----- Original Message -----
From: <dblack / candle.superlink.net>
To: "ruby-talk ML" <ruby-talk / ruby-lang.org>
Sent: Wednesday, December 04, 2002 8:47 PM
Subject: Re: Enumerable#map_with_indices (was Re: Conditional block
operations)


> It was more a hint to Matz, though I think mwi is off the table :-)

I'm not sure it's off the table forever... Matz
did not seem opposed to it, just unconvinced.

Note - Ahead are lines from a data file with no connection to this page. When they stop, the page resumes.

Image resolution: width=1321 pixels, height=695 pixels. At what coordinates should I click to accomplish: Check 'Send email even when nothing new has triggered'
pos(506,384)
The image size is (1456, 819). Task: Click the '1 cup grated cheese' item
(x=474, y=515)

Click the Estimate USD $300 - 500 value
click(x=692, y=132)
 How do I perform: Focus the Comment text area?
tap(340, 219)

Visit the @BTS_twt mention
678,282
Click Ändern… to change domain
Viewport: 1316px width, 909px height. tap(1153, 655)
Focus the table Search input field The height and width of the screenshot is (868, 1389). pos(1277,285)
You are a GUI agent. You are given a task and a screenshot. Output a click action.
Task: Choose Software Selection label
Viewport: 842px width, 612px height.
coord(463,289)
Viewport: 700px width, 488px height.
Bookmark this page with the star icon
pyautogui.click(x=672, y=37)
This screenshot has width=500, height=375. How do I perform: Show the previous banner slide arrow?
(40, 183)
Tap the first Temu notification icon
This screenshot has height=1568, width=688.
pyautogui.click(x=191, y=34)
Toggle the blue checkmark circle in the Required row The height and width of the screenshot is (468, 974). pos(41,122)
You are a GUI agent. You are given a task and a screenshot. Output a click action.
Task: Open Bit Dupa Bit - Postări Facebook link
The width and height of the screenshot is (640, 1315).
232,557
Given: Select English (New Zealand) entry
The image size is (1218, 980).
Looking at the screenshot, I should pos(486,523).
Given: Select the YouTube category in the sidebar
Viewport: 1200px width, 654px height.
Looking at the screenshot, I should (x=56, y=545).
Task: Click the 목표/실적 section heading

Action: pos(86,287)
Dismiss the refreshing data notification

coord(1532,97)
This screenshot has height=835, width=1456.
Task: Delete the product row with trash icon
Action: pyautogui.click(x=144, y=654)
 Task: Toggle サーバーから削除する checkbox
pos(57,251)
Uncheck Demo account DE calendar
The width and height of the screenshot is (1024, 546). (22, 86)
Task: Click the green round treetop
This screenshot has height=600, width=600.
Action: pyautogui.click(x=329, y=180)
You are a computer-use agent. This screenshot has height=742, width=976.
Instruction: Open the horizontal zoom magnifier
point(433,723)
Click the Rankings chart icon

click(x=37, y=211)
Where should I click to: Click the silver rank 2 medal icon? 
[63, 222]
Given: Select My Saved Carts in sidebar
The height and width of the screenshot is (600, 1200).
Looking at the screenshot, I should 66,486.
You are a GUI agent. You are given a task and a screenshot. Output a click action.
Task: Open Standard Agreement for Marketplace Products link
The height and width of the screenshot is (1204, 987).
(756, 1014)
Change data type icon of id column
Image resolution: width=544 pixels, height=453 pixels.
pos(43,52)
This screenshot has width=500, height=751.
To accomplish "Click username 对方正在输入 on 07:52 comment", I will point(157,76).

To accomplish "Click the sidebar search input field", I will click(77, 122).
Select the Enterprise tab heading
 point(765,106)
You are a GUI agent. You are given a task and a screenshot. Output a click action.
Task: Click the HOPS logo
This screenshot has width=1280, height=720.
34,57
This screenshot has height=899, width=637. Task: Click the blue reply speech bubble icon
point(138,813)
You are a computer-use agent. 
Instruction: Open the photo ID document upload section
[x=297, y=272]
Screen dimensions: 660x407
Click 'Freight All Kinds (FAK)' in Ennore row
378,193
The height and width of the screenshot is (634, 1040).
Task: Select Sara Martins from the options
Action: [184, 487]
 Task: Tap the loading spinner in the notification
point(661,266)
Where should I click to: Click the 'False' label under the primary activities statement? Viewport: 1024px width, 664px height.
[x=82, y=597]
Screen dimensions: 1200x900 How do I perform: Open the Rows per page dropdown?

Here's an exchange from Nov 18 -- Matz is quoted,
then (I guess) you, then me...

> > > map_with_index was rejected just because no one proposed its typical
> > > usage.  YANGI principle applied.
> >
> > Hmmmm....  I'll try to think of some examples.  It certainly seems to
> > me to be at least as useful as each_with_index, potentially (i.e., if
> > it existed :-)
>
> I'd go so far as to say that map_with_index
> does for map exactly what each_with_index
> does for each.
>
> I do find it useful.

So I'd say (unless Matz says otherwise): Create a
rationale for its existence and submit again.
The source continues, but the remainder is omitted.